Task description:
Copy each line in the data that includes the word "Given".

Supplied records:
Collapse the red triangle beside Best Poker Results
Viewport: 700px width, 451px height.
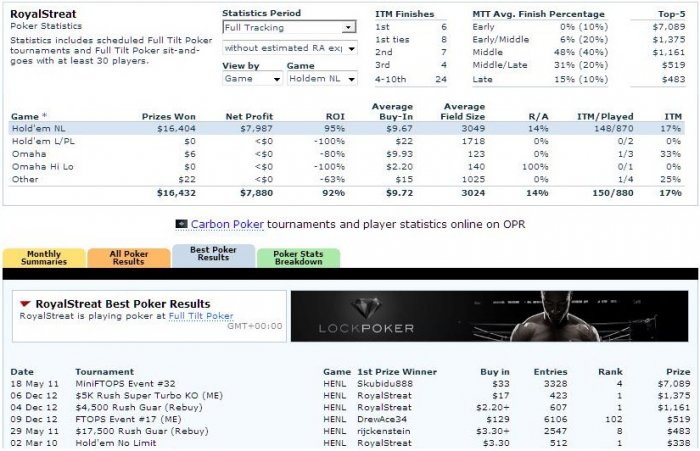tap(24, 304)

==

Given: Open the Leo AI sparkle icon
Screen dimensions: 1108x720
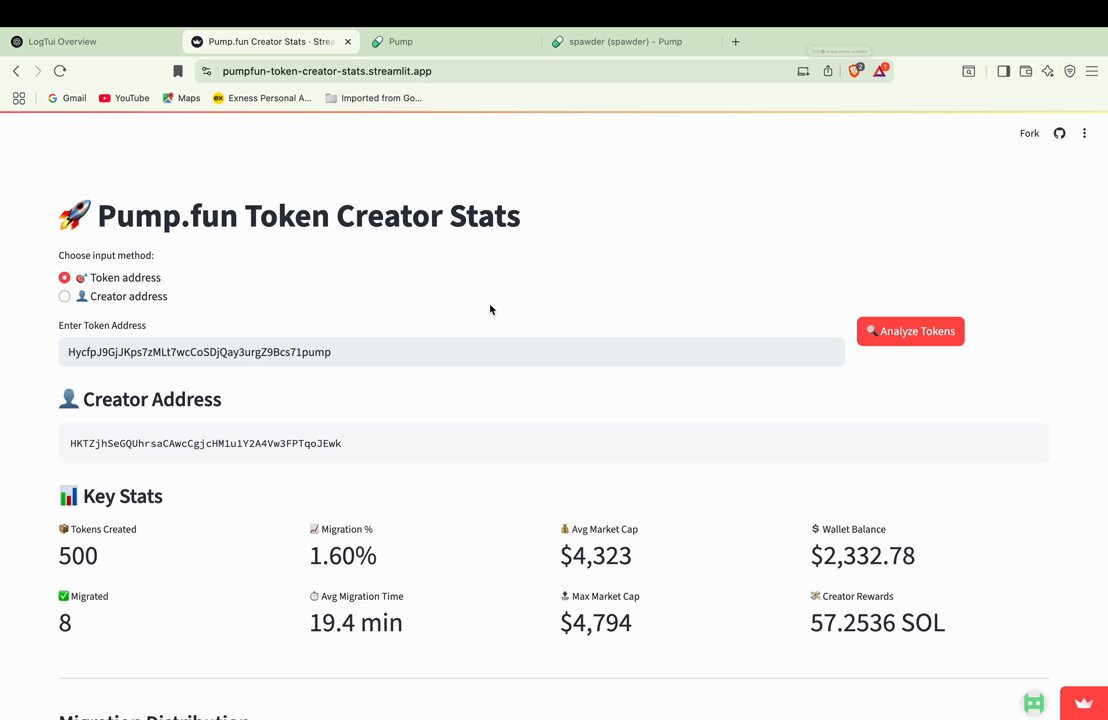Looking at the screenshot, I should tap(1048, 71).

--

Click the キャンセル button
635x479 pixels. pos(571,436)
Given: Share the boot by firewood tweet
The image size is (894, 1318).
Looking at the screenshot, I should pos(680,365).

Exercise response:
Given: Open the Leo AI sparkle icon
Given: Share the boot by firewood tweet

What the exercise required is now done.